From what I know the 802.11n technology has a theoretical speed limit around 300 Mbps ( 37.5 MB/s). Yet the speed achieved when directly sharing a file from the first laptop to the second laptop is 16 Mbps ( 2 MB/s ). This is an utilization of ~5% and not even near the speed of 802.11g, not to mention 802.11n…

  • Where is my remaining 95% of the speed 802.11n offers?
  • Why is the connection so slow?
  • Is the 300 Mbps speed of 802.11n just a big marketing scam?

I also tried following this tutorial but the results were exactly the same.

The gigabit ethernet works really nice, we get speeds around 75MB/s ( 600 Mbps ) [peak: 115 MB/s].

Also, please note: the laptops aren't even 1 meter from each other and no other devices were connected to the network access point.


Edit:
The netsh wlan show hostednetwork command, as requested, shows:

C:\windows\system32>netsh wlan show hostednetwork

Hosted network settings
-----------------------
    Mode                   : Allowed
    SSID name              : "xxxxxxx"
    Max number of clients  : 20
    Authentication         : WPA2-Personal
    Cipher                 : CCMP

Hosted network status
---------------------
    Status                 : Started
    BSSID                  : 20:68:9d:59:65:94
    Radio type             : 802.11n
    Channel                : 13
    Number of clients      : 0

Edit2:
My friend came over with his laptop and I took a screen of my laptop stuff:
enter image description here
And suprisingly, a screenshot from my friends laptop:
enter image description here
The speed stated is 54Mbps (we achieve ~28 Mbps in the screenshot), however in our driver configuration we have both 20/40mhz bands enabled and n mode too.. I cannot think of a reason why the network would choose the slower variants.

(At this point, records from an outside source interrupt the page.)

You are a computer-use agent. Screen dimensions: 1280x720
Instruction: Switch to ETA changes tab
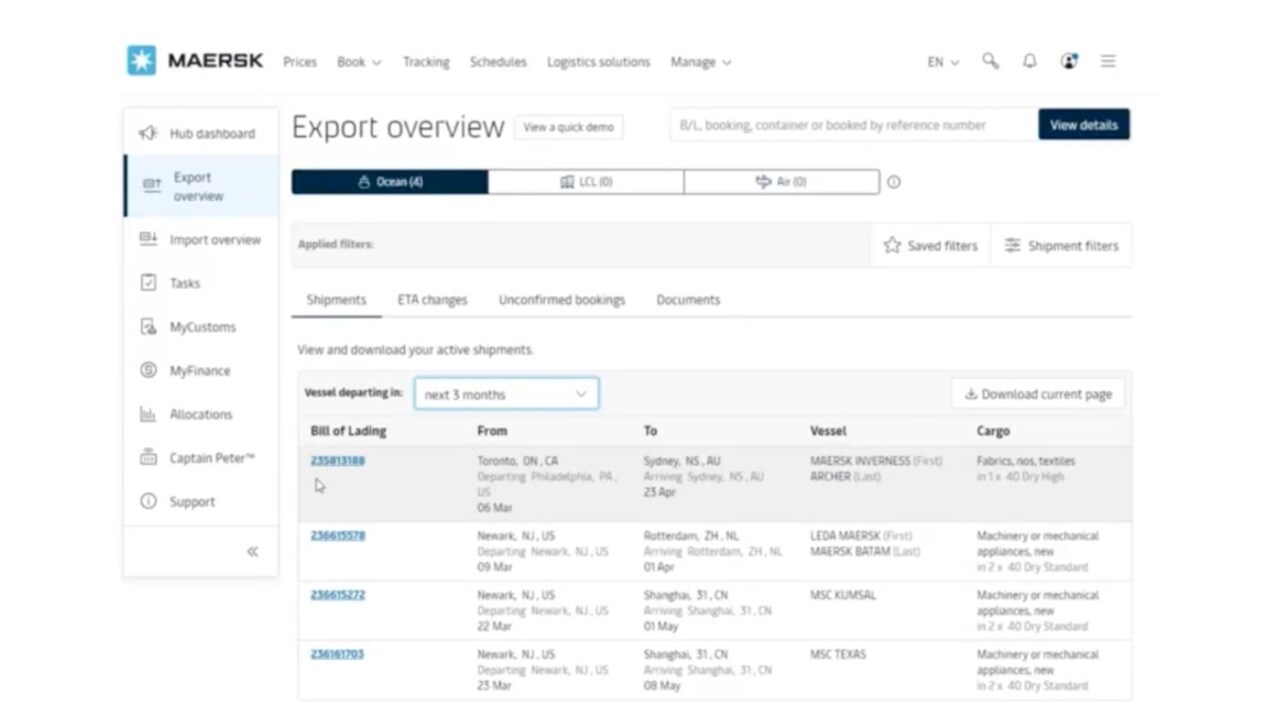coord(432,300)
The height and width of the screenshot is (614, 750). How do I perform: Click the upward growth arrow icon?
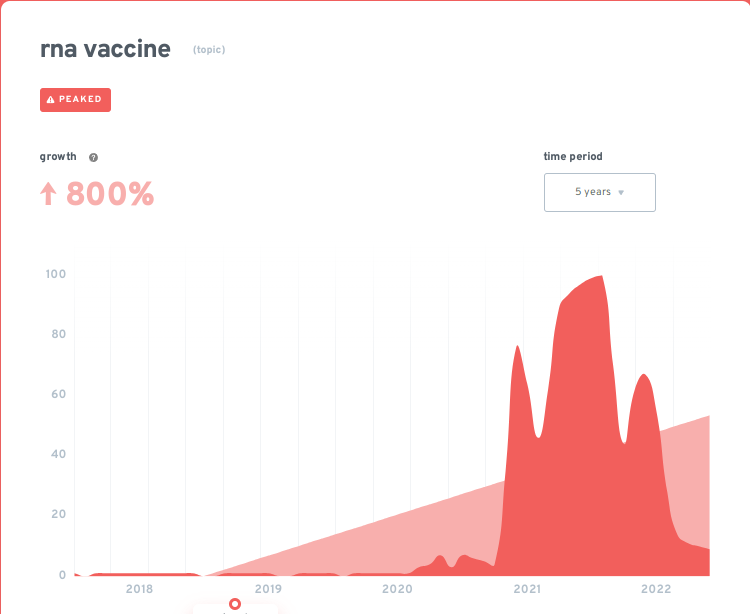pyautogui.click(x=47, y=194)
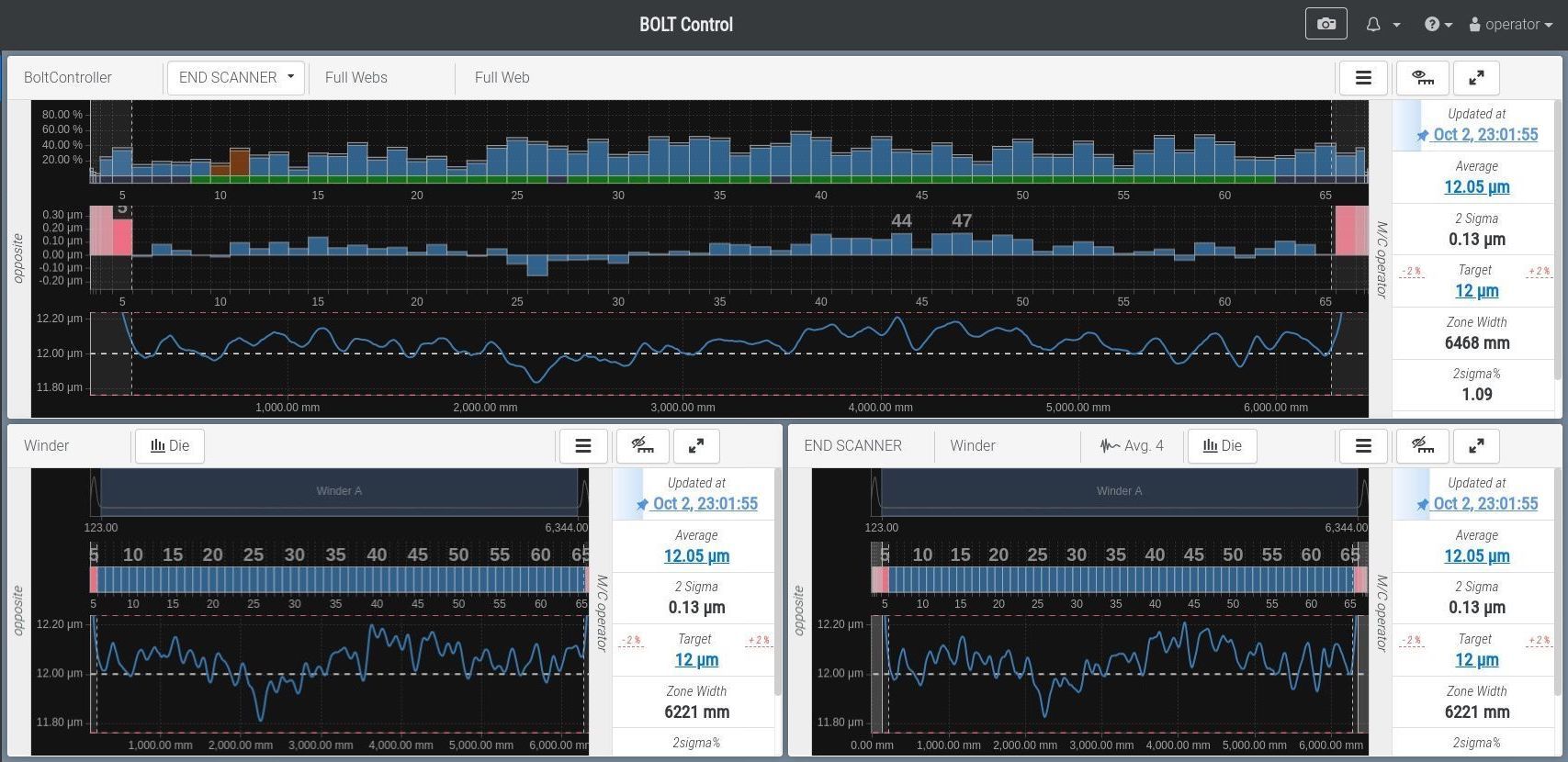Expand the END SCANNER selector dropdown
Screen dimensions: 1568x762
point(236,78)
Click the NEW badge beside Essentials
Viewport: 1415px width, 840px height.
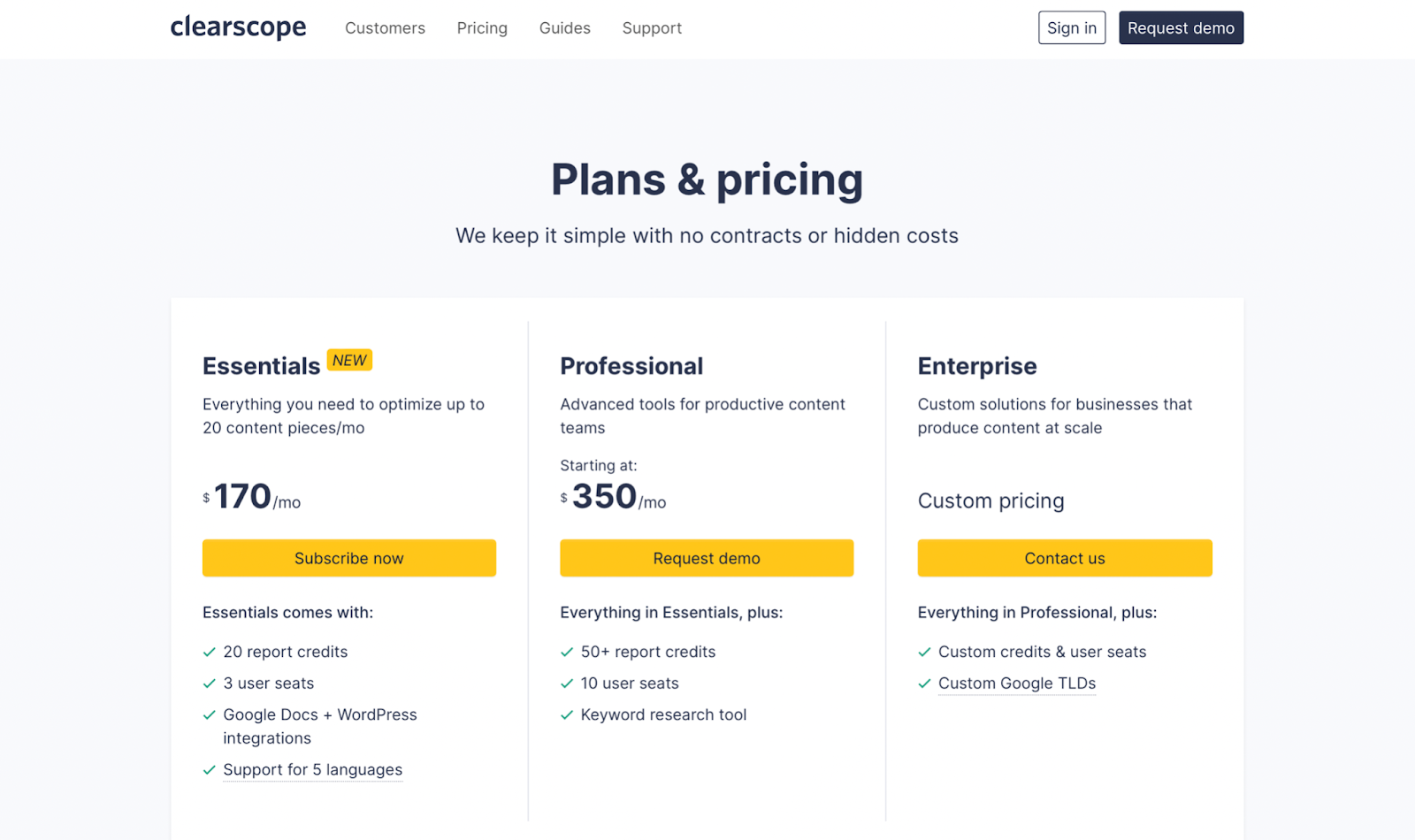tap(349, 360)

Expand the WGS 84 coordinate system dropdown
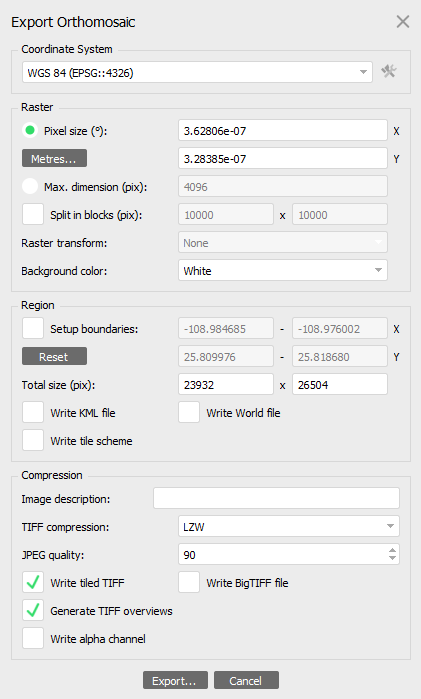point(197,72)
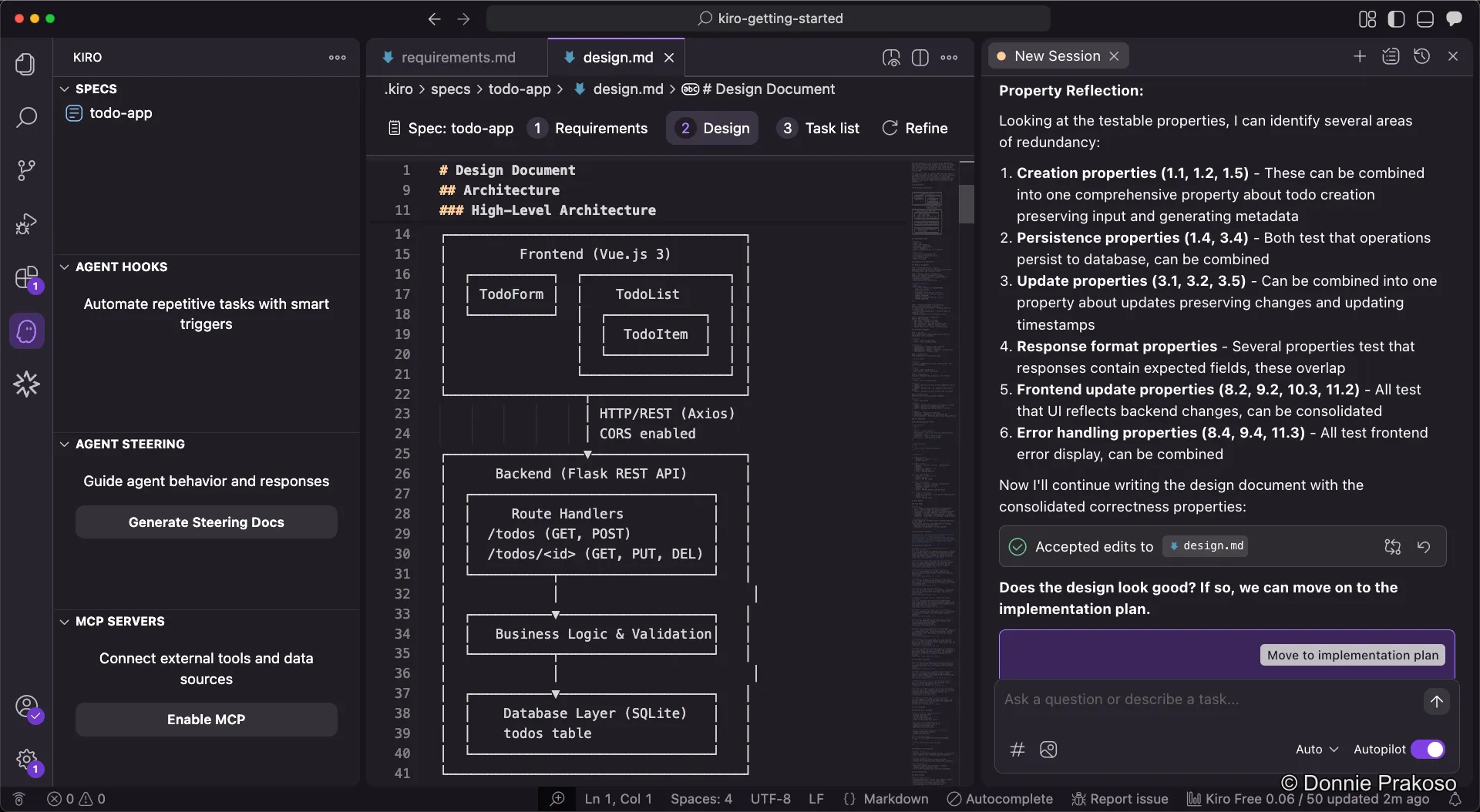Image resolution: width=1480 pixels, height=812 pixels.
Task: Click the chat message input field
Action: click(x=1206, y=700)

Is there a way to fix this?

Best Answer

Generally speaking, using TCP-IP, you can reach 60% of the protocol speed - mainly due to wireless- and other protocol overheads.

You can see that your wireless speed is 54Mbps and you're getting 3MB/sec which equates roughly to 30Mbps - which is 60% of the protocol speed so that is about the maximum throughput you'll see.

There are several problems which could be causing your computers to not connect that the full speed of 108Mbps, 150Mbps or 300Mbps.

  • Chipset incompatibilities
  • Firmware incompatibilities
  • Incompatible Wireless settings
  • Wireless Noise

Also, you're running a "hidden" OS functionality - I'm surprised it even works.

Generally speaking the majority of chipsets out there are either Atheros-, Broadcom- or Intel based; I've never really personally seen Realtek-anything shine.

I'm fairly sure that if you both connected to a properly configured Wireless Access Point with a similar chipset, you would get better throughput; 18MB/sec will be around the theoretical maximum throughput for all Wi-Fi devices sharing the same 50 sq m or so space around you, combined, though.